Distinct from generative AI, AGI represents a form of artificial intelligence that matches or surpasses human-level capabilities. It encompasses the ability to perform tasks, convey emotions, and demonstrate intelligence on par with or exceeding that of a human being.
AGI has the potential to learn and excel in a wide array of professions, encompassing roles as diverse as a doctor, therapist, artist, driver, investor, and virtually any other occupation.
Considering the considerable influence that Sam Altman wields within this domain, it comes as no surprise that people are scrutinizing his words closely. OpenAI, founded in 2015 by Sam Altman, Elon Musk, and Reid Hoffman, began as a non-profit organization.
However, after 2020, changes in the company’s structure allowed its investors to potentially reap returns of up to 100 times their initial investment.

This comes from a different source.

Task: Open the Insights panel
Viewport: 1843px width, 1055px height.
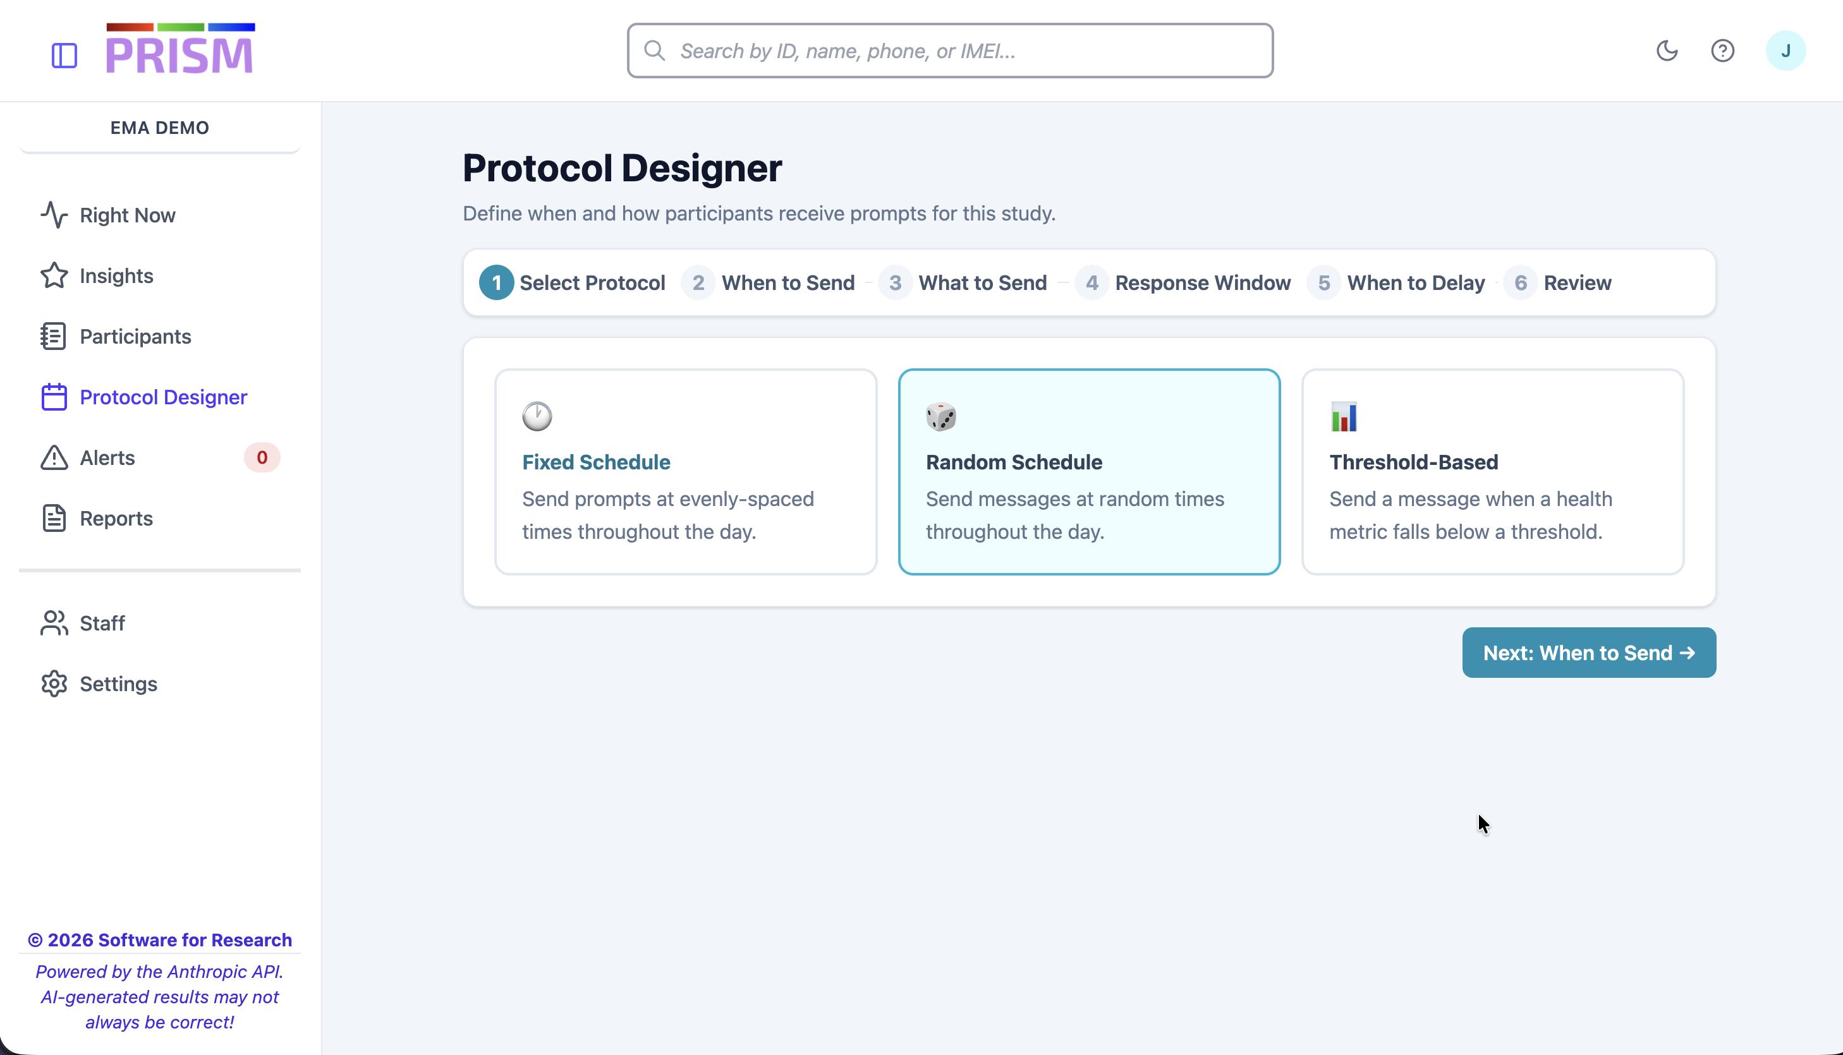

Altman’s Consistent Use of “Median Human” Concept
According to a report from Insider, this isn’t the first instance of Altman using the term ‘median human.’ In a 2022 interview on the Lex Fridman podcast, Altman elaborated on the concept, asserting that AGI would be capable of “performing tasks that you would entrust to a remote coworker working from a computer, including acquiring the skills to function as a doctor or a highly competent programmer.”
Brent Mittelstadt, who serves as the director of research at the Oxford Internet Institute, expressed his concerns, stating, “Drawing comparisons between AI and the concept of average or median humans can be somewhat offensive. I find this comparison worrisome, and I also find the terminology worrisome.”
As a prominent figure at the forefront of the AI technology landscape, Altman has previously emphasized his desire for AGI to be a force for the betterment of humanity.
In a blog post, he articulated this vision, saying, “Due to the immense potential benefits of AGI, we believe that it is neither feasible nor desirable for society to indefinitely halt its development. Instead, society and AGI developers must collaborate to ensure responsible progress.”
Governments worldwide are grappling with the complex task of regulating generative AI and addressing its far-reaching implications. The question of whether we should seriously consider the prospects of AGI, even though the technology remains in its developmental stages, represents a significant leap, an assertion akin to Altman’s statement.
AGI = Jobs loss?
If the advancements imagined in the realm of science fiction were to materialize, one of the most significant repercussions would be the displacement of human jobs.
Generative AI, which currently falls short of the power of AGI, is projected to result in the loss of around 300 million jobs for humans, as indicated in a Goldman Sachs report. A more recent report from McKinsey suggests that AI could attain human-level proficiency at a quicker pace than previously anticipated.
According to McKinsey’s findings, generative AI is predicted to reach the level of median human performance by 2030, and by 2040, it will surpass the top 25 percent of human performance. Furthermore, the report posits that AI will attain the social and emotional reasoning capabilities of a typical human within the next 3-4 years.
It’s worth noting that this timeline may undergo revisions in response to any new developments in the field of AI.
OpenAI CEO Sam Altman’s recent comments about AGI have sparked criticism, with concerns about his comparison to the “average human.” This debate underscores the potential impact of AGI on employment and human capabilities. As AGI’s development unfolds, it prompts global discussions on ethics, regulation, and the profound implications of advancing AI technologies.